Gemcitabine was recently approved by the FDA on the basis of a phase III study in symptomatic pancreatic cancer patients. One hundred twenty-six patients randomized to gemcitabine versus 5-FU (600 mg/m2/week). Clinical benefit response (pain reduction, improved KPS or weight gain) was prospectively evaluated as the primary study endpoint, with values of 23.8% (gemcitabine) versus 4.8% (p = 0.002). In addition, there was a statistically significant survival advantage for gemcitabine, including a one-year survival of 18% versus 2%. Gemcitabine was also evaluated in a separate phase II study in patients with prior 5-FU, and 17 of 63 (27%) had a clinical benefit response.

Gemcitabine is one of the most studied single agents in NSCLC, and worldwide has a reproducible response rate of 20% with only minimal toxicity. A recently published phase I dose escalation study was conducted at M.D. Anderson. The authors demonstrated tolerability of 2,400 mg/m2/weeks (three of four weeks) in NSCLC. It is unknown whether there is any advantage to this "double dose" gemcitabine.

Numerous phase II trials have evaluated the logical combination of cisplatin + gemcitabine in NSCLC. There is preclinical evidence of synergism.

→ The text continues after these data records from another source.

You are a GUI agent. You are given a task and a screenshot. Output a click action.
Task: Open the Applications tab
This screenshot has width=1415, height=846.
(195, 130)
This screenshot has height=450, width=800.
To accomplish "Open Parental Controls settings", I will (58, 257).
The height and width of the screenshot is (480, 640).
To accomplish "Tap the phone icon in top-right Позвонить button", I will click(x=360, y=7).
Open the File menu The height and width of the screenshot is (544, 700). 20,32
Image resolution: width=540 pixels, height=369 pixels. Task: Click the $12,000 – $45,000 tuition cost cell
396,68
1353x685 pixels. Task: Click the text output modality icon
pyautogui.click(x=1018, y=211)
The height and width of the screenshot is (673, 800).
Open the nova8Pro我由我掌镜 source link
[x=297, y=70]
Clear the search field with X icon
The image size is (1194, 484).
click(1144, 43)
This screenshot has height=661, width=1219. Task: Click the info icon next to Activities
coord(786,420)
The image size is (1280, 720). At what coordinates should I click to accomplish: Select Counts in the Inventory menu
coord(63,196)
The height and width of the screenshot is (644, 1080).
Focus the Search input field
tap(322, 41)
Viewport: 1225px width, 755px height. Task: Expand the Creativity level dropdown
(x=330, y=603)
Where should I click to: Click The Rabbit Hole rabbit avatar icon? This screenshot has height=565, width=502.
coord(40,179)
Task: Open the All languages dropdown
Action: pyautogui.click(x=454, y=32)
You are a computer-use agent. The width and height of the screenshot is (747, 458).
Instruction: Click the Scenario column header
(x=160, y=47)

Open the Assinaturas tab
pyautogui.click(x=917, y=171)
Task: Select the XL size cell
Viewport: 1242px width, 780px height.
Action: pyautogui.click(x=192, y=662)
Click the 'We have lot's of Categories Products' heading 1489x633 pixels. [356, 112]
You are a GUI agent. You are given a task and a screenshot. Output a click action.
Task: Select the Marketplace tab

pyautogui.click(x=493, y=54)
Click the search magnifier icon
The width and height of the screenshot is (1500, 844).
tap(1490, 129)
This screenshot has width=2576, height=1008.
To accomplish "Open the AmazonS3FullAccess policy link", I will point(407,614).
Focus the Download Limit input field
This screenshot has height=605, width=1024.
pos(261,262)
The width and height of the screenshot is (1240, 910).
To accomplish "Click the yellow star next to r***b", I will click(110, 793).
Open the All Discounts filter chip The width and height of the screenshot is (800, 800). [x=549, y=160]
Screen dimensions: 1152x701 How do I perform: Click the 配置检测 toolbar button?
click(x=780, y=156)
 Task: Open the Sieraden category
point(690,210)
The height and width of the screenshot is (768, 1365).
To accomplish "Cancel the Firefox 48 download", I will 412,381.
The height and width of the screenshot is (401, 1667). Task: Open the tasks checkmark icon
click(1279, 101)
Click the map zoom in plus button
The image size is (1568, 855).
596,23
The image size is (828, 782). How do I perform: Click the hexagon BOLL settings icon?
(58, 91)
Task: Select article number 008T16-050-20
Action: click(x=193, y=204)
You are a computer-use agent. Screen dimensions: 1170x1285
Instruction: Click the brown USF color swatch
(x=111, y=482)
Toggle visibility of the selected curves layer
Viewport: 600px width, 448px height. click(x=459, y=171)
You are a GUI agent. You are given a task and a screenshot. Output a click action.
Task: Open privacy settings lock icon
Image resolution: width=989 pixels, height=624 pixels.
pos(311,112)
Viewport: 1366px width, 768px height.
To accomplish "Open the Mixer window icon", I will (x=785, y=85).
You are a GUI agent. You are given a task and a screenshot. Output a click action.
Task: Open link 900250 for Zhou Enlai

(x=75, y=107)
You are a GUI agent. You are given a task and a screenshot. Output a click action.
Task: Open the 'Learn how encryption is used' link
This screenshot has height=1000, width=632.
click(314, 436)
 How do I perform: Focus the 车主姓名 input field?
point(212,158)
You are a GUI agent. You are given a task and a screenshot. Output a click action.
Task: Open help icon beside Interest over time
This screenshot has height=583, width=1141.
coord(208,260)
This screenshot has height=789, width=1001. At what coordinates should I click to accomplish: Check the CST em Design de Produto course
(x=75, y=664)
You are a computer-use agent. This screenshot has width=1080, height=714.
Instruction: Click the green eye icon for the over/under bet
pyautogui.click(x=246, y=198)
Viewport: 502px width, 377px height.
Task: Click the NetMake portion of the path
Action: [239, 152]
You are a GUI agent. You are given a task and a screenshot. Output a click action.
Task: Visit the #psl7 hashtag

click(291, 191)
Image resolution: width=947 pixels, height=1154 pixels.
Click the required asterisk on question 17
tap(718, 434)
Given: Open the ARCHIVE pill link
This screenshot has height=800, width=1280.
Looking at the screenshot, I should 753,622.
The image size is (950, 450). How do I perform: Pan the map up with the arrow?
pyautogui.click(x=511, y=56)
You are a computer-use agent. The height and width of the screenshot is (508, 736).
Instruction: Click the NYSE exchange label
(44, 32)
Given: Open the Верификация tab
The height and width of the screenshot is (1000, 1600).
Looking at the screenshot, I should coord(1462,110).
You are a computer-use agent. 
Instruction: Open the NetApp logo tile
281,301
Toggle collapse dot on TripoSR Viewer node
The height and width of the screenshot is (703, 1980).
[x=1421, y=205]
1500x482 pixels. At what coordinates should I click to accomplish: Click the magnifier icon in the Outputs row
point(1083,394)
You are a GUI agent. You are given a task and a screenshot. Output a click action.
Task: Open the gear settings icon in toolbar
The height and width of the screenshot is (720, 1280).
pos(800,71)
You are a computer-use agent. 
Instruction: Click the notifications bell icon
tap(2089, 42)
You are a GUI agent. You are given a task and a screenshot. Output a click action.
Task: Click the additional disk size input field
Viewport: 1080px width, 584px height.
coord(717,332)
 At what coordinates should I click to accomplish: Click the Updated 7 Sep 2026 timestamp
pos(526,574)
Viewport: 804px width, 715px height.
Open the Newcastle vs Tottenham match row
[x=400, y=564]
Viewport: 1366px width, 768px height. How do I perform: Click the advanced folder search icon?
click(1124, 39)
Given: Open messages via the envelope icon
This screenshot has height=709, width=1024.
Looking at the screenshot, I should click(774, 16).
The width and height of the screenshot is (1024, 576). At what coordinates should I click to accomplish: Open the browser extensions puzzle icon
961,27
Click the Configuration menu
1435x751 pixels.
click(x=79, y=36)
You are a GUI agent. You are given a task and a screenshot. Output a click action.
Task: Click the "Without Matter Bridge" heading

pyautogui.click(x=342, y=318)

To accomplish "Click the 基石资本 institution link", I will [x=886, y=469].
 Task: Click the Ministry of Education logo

There are several interesting studies in NSCLC. The CALGB will evaluate cisplatin + gemcitabine with XRT. There is potent radiation sensitization, requiring attenuated doses of gemcitabine if given concurrently. ECOG is conducting a phase III study of cisplatin + paclitaxel or docetaxel, CBDCA + paclitaxel, or cisplatin + gemcitabine.

Gemcitabine has significant activity in numerous other solid tumors, including impressive activity in bladder cancer, ovarian cancer, and breast cancer.

Non-cisplatin (or XRT) combinations are considered investigational. At Indiana University, phase I trials of weekly paclitaxel + weekly gemcitabine are currently being conducted.